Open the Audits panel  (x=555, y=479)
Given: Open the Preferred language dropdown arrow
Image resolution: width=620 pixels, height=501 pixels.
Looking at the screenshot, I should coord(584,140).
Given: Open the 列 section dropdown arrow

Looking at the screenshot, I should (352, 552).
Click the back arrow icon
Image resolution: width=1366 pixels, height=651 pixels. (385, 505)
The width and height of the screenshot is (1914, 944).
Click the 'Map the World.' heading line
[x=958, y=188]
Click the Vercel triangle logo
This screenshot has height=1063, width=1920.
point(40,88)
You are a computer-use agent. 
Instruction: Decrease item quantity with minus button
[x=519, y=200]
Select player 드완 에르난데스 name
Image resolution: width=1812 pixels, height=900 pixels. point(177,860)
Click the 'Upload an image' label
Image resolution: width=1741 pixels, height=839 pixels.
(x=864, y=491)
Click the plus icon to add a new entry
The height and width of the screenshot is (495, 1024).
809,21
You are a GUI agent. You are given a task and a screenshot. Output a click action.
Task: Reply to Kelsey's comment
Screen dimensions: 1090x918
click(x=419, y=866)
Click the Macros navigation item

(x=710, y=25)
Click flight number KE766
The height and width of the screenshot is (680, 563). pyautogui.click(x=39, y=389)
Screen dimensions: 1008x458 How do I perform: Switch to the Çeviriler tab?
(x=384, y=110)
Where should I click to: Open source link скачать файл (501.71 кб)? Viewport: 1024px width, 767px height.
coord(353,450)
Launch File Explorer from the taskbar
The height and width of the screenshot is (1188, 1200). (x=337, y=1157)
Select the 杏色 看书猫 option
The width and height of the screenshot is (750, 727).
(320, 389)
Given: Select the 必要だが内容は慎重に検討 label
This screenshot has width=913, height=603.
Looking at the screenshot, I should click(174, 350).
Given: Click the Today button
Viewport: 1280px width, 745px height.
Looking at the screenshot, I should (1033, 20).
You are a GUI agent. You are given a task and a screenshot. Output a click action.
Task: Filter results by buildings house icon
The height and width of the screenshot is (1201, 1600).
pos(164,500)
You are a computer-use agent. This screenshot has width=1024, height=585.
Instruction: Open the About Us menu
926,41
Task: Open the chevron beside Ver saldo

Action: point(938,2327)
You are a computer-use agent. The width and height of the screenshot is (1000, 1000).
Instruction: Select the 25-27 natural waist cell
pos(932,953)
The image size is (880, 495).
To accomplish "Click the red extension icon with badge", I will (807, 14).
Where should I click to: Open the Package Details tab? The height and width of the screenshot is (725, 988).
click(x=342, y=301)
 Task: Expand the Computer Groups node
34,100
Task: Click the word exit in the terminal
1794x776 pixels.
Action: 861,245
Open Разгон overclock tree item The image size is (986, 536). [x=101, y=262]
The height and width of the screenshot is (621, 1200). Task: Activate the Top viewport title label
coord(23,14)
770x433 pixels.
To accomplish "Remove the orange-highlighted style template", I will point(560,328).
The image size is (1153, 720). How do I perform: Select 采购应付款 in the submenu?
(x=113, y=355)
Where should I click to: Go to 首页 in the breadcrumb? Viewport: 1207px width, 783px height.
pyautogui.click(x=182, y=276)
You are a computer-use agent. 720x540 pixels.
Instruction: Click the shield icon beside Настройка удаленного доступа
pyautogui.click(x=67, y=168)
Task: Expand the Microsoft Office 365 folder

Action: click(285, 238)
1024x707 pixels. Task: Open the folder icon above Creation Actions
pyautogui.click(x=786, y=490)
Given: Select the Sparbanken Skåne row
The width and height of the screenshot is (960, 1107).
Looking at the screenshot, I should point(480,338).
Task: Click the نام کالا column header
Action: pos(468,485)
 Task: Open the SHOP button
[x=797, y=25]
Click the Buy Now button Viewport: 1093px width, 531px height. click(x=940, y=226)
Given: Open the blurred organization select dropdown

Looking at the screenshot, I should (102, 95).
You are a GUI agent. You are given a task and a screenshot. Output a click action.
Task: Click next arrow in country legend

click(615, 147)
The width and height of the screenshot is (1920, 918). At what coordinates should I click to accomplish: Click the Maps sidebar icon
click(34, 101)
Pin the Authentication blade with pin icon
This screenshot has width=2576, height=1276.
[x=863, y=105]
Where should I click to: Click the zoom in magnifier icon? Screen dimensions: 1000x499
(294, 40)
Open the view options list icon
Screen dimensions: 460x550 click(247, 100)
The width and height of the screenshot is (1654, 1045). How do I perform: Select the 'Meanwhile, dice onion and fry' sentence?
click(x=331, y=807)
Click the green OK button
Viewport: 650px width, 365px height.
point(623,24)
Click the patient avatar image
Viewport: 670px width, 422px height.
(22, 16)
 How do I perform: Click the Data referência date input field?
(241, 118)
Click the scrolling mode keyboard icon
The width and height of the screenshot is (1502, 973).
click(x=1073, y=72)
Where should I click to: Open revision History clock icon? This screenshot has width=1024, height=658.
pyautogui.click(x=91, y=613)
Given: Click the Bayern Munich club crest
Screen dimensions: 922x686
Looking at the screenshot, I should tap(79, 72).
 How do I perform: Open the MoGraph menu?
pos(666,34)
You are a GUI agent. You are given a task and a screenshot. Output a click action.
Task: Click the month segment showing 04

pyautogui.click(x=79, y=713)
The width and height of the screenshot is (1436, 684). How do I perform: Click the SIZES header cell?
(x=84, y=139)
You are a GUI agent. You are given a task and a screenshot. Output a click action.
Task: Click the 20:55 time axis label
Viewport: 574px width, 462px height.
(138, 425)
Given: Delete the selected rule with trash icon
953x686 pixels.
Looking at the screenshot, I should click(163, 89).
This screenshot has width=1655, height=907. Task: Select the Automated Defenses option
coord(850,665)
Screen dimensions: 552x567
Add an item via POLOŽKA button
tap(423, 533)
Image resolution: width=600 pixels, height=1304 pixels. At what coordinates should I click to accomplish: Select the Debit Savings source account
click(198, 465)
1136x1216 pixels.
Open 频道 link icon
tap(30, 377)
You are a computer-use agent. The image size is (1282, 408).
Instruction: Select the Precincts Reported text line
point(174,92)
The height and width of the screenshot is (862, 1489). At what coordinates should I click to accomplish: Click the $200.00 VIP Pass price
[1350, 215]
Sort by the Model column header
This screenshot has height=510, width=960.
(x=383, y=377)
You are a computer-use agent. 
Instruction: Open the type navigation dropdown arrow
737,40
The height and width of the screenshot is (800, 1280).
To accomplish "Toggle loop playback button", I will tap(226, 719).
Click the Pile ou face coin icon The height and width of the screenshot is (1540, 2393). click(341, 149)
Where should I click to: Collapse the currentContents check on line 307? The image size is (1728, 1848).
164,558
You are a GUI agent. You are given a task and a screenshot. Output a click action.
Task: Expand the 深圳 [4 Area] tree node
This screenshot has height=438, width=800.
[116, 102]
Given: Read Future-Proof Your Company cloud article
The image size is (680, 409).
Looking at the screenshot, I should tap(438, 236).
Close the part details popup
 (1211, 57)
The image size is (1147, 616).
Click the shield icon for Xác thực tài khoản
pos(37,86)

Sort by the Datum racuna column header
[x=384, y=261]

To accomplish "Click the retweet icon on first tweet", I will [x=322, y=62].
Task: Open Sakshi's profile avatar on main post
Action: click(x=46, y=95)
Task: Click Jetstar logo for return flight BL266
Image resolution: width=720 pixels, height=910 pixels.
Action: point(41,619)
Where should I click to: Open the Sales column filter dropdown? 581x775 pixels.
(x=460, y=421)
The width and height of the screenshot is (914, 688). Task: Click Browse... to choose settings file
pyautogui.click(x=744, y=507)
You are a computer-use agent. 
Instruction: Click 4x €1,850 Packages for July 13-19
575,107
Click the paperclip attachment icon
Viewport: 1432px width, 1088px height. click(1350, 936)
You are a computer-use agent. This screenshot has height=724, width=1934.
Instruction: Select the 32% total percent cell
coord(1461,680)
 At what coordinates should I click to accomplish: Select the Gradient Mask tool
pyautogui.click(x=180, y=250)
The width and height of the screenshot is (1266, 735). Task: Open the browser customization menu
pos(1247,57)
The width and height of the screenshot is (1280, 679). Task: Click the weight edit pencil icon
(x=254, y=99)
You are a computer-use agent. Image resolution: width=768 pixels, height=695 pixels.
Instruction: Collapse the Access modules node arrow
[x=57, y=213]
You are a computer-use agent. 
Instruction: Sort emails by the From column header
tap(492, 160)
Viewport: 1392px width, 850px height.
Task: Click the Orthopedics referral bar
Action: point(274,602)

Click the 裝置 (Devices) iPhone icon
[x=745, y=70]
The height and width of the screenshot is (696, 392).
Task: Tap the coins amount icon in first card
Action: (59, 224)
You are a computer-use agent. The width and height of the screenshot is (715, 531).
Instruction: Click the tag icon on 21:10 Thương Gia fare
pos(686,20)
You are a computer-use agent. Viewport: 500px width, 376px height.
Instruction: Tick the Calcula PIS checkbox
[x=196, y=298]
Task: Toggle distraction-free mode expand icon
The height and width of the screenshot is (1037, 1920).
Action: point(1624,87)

● ● ● ● ● ● ●

• [What this task involves]:
Look for the string "Toggle" in the records, and copy every line where it is found.

• [Completed exercise]:
To accomplish "Toggle loop playback button", I will tap(226, 719).
Task: Toggle distraction-free mode expand icon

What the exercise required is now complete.